Timeseries Anomaly Detection-(1) Introduction

Yunkun·2022년 5월 27일

Team Member

Lee Jimin, Dept. Information System 18 Hanyang Univ. syjmlove@hanyang.ac.kr
Kim Joonhee, Dept. Information System 18 Hanyang Univ. pjoonheeq@hanyang.ac.kr
Oh Yunseok, Dept. Information System 17 Hanyang Univ. grade854@hanyang.ac.kr

Link 🔗

Github

Introduction

Anomaly Detection

Anomaly detection refers to finding objects or data that show a different pattern than expected in data. In other words, it is a method of creating a model for finding data having different characteristics from existing data based on learning data.
Timeseries Anomaly Detection determines that the expected future value has a deviation from the actual obtained value. The learning steps are as follows.

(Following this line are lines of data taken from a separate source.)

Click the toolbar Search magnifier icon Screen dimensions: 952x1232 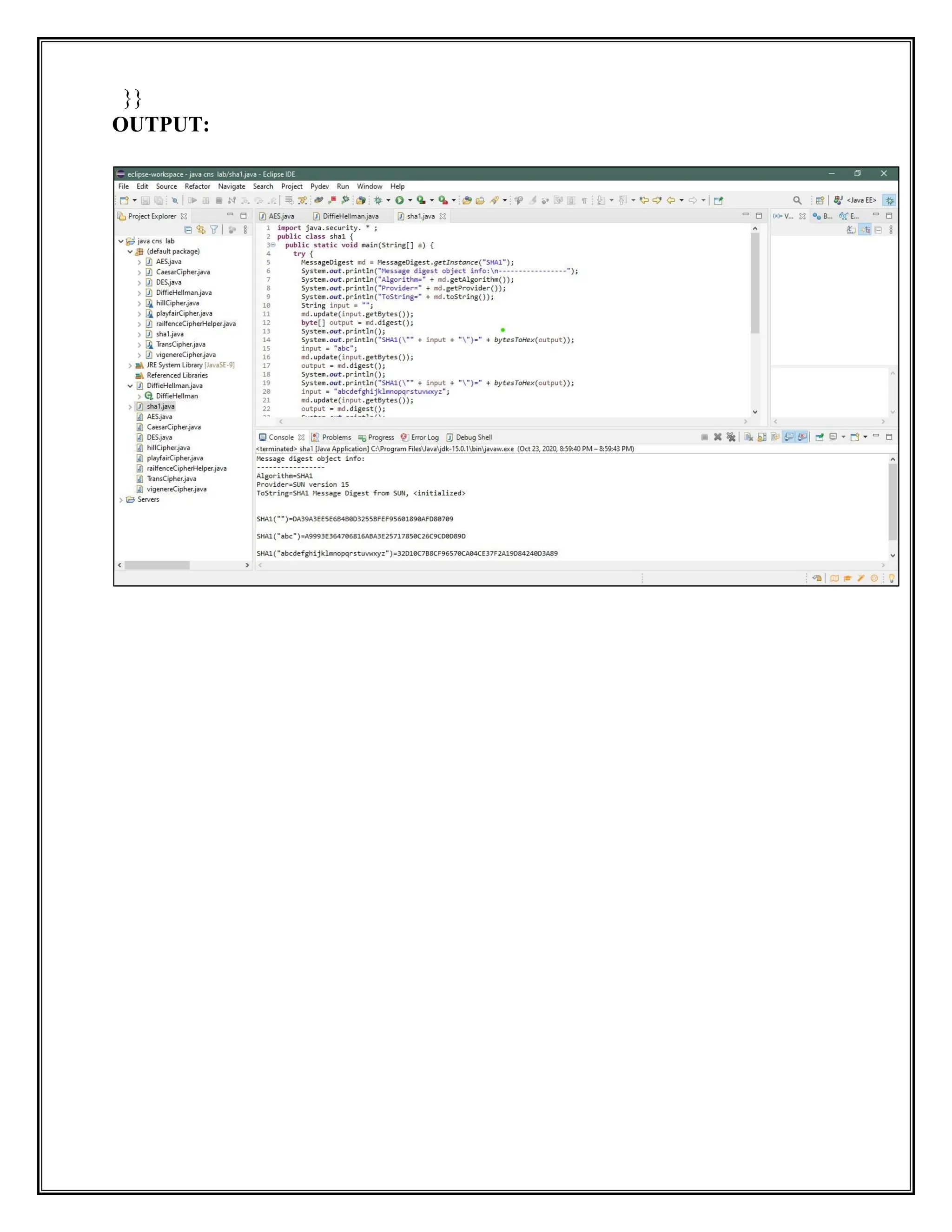(x=797, y=200)
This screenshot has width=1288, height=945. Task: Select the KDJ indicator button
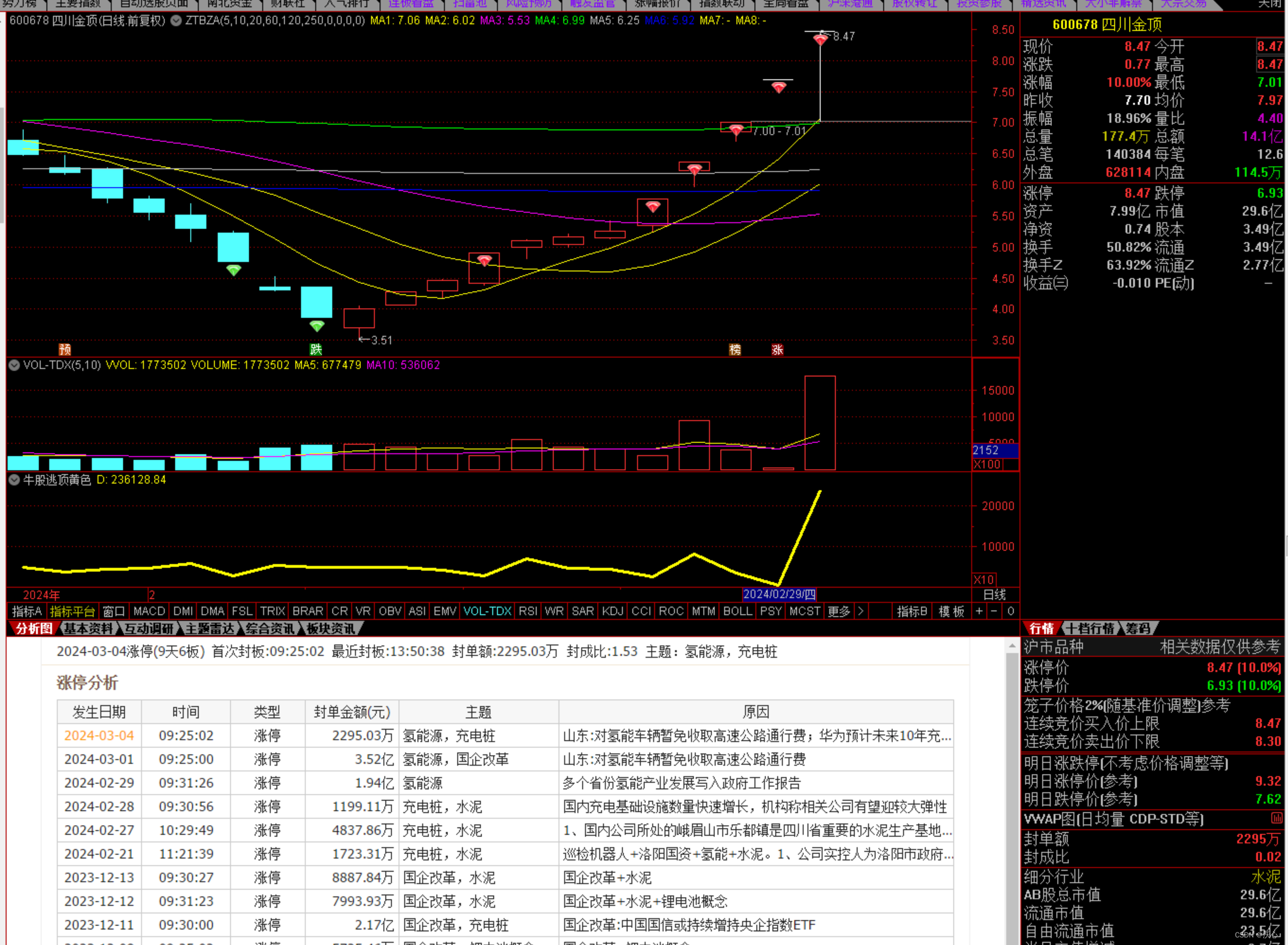coord(612,611)
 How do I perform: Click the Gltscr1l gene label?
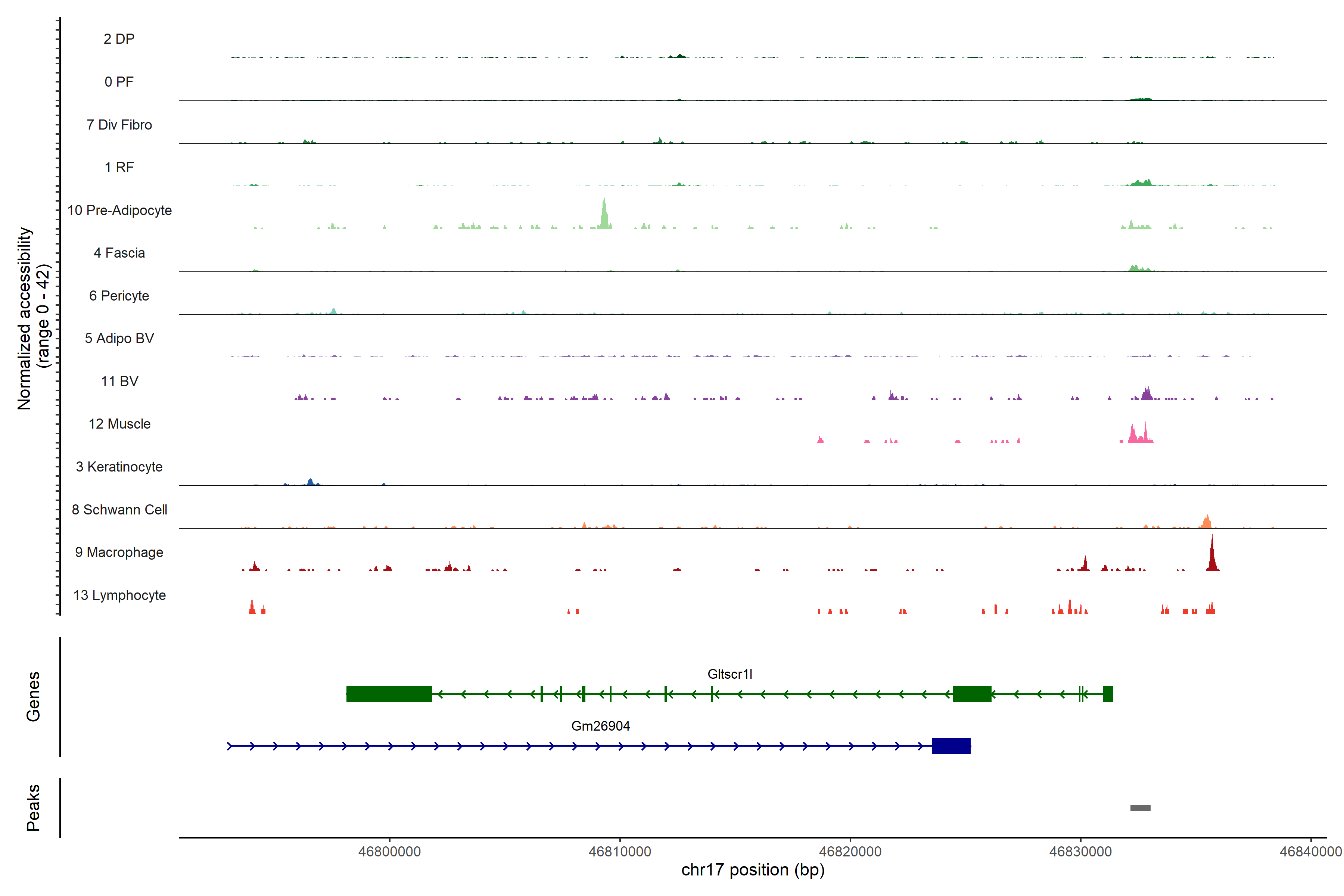click(730, 674)
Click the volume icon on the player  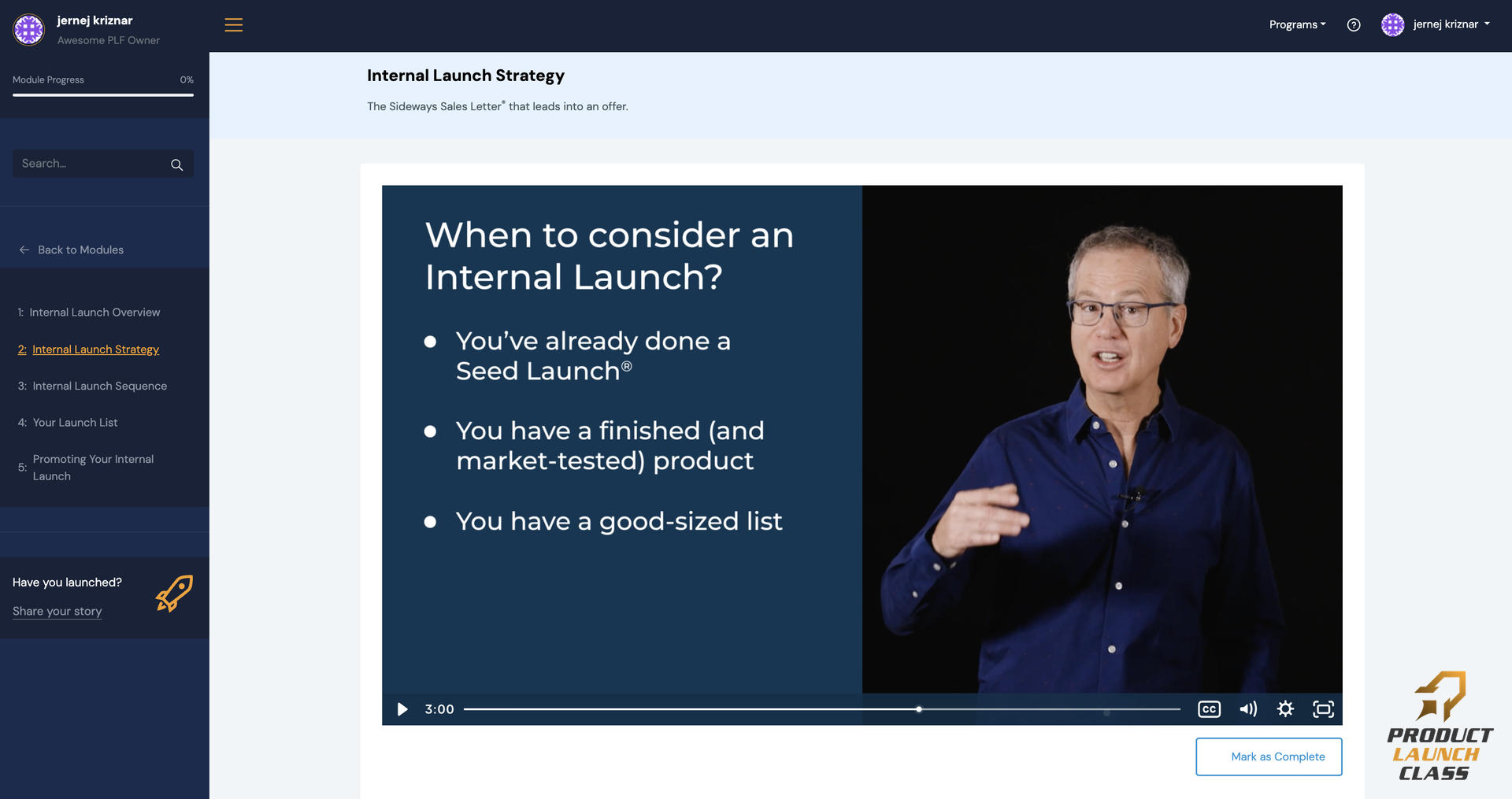pyautogui.click(x=1247, y=708)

Using historical values of time series data, learning data is created to predict values just after one step.The error vector is calculated using a multivariate Gaussian distribution.If the error between the predicted value and the actual value is located at the end of the multivariate Gaussian distribution, it is generally considered to be above the predictable range of values.

Distinguish Outliers

Outlier = Extreme outlier + Novelties

Extreme outliers values must be removed to be good for the model.
Novelties are good for the model only if left.
Extreme Outlier
It refers to the value of some observations having very small or large extreme values that are significantly out of the range of the entire data. This causes problems in estimating the population mean or sum of the data, and is recommended to eliminate it because it excessively increases the variance, reducing the accuracy of analysis or modeling.
Calibration method

Replace with true value
Replace with interpolation
elimination
Novelties
Outlier due to normal collection process (patterns or data not previously seen)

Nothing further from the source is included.